Critics of the move by the Association of Investment Companies to replace publishing total expense ratios with ongoing charges are “wide of the mark”, Ian Sayers has claimed.

By Kevin White | Published May 16, 2012 | comments

The director general also denied claims that performance fees would be excluded from the new methodology, stating they would be included in a separate figure.

Mr Sayers said: “Trying to find a single methodology to cover the whole investment company sector was never going to be easy. It’s one of the attractions of investment companies that they are more diverse than open-ended funds and one of the reasons our long-term performance is so much better.

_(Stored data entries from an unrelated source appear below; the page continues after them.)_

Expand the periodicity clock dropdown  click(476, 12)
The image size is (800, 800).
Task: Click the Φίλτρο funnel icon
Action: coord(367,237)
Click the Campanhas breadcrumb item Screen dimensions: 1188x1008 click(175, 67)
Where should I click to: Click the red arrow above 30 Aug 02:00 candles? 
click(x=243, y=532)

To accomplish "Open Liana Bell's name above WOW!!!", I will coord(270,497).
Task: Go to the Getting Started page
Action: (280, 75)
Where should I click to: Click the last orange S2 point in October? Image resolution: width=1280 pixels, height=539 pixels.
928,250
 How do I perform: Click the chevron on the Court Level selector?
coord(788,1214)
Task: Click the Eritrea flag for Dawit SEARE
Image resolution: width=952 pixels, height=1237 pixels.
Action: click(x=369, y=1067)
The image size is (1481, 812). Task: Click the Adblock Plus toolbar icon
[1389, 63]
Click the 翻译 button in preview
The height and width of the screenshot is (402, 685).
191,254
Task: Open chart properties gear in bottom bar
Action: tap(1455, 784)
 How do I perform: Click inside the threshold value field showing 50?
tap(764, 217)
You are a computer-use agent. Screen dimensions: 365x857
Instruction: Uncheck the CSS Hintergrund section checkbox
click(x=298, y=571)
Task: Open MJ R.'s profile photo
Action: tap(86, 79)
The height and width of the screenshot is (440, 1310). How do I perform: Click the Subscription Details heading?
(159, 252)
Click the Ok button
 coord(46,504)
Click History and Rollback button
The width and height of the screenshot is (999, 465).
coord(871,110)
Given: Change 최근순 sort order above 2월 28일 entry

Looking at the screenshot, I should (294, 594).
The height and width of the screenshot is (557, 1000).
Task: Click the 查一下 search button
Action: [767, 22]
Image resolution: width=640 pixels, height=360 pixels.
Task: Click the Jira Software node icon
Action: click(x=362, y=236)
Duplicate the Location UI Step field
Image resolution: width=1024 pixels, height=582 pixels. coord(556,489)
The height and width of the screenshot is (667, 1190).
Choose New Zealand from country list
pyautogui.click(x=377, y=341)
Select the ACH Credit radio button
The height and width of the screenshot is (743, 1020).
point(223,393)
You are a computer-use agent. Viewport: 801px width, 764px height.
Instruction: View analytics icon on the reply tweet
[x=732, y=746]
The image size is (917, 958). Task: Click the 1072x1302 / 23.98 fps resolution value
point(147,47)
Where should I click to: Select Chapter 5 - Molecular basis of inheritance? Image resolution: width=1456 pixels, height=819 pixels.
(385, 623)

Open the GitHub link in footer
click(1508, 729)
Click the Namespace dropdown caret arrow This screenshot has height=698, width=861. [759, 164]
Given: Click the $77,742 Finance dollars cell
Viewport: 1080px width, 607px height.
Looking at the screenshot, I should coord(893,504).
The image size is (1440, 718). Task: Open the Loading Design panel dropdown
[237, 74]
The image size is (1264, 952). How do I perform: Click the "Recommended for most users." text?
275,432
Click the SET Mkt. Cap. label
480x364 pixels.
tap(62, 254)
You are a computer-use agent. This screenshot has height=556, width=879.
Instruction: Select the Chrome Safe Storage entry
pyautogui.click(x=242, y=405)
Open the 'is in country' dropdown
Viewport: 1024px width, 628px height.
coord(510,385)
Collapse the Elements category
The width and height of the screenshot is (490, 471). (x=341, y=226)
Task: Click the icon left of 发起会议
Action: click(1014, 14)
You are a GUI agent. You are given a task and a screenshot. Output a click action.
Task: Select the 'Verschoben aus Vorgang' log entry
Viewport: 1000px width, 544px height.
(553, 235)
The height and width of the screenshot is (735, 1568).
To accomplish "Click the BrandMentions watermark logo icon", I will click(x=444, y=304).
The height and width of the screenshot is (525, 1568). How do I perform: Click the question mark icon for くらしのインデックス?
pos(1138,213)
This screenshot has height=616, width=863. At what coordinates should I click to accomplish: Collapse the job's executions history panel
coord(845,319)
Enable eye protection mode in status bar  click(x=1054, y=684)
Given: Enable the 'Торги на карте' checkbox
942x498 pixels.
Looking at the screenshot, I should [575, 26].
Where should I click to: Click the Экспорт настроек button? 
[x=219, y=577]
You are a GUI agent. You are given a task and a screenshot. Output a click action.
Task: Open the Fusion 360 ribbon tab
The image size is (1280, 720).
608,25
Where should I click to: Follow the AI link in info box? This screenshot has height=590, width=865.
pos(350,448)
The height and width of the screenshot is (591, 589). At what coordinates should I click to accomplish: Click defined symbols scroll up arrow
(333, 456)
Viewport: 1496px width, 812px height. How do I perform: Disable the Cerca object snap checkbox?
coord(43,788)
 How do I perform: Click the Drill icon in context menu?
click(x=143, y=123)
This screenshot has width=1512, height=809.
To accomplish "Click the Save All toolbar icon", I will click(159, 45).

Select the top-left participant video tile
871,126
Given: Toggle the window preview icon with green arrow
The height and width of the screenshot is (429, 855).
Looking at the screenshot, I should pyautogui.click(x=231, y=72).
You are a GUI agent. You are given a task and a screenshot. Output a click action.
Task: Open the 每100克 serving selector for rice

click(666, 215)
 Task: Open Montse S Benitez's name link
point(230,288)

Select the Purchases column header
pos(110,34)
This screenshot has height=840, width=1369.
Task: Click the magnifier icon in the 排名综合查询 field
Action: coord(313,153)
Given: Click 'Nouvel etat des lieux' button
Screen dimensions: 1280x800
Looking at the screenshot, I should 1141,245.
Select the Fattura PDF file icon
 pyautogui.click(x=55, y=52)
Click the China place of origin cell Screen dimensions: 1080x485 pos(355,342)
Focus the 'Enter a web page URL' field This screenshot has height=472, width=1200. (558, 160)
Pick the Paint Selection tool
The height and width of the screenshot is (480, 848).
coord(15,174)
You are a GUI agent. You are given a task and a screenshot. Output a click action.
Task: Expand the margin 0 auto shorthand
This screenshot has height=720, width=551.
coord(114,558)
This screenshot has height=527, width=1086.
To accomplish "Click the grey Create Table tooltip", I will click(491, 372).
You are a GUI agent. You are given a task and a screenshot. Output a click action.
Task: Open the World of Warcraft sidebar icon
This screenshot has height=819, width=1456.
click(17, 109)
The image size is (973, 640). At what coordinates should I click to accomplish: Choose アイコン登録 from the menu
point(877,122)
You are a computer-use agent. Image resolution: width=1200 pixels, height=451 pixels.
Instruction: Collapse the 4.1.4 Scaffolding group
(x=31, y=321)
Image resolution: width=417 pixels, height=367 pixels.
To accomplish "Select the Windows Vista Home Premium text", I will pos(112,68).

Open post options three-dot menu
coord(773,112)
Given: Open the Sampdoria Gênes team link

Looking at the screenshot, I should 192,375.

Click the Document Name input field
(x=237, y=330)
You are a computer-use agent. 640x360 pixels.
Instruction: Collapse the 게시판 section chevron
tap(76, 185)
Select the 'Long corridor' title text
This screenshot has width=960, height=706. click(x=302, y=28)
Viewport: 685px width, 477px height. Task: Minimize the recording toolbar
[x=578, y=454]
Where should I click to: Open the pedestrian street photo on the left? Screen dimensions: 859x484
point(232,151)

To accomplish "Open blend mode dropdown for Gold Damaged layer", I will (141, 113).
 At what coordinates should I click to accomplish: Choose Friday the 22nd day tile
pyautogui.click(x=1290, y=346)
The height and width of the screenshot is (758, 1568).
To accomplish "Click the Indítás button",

“When we set ourselves the task of coming up with these recommendations, we wanted something that could enable investors to compare investment companies to each other using a robust and consistent standard. But crucially we also wanted to allow comparisons between investment companies and open-ended funds.

“Indeed one of the most common requests from advisers in the lead-up to the retail distribution review has been for equivalent information from investment companies to make such comparisons possible.”

Phil Challinor, director of Birmingham-based Chatfield Private Client, said: “The change is a brilliant idea and well overdue. TERs are not what they say on the tin and it’s a scandal that turnover costs don’t have to be included.

“I can understand why Mr Sayers has been criticised as there are vested interests out there among people who don’t want investors to know about the hidden turnover costs, meaning investors could pay more than 3 per cent on active funds and get very little return.

“This is why we only recommend index-tracking funds.”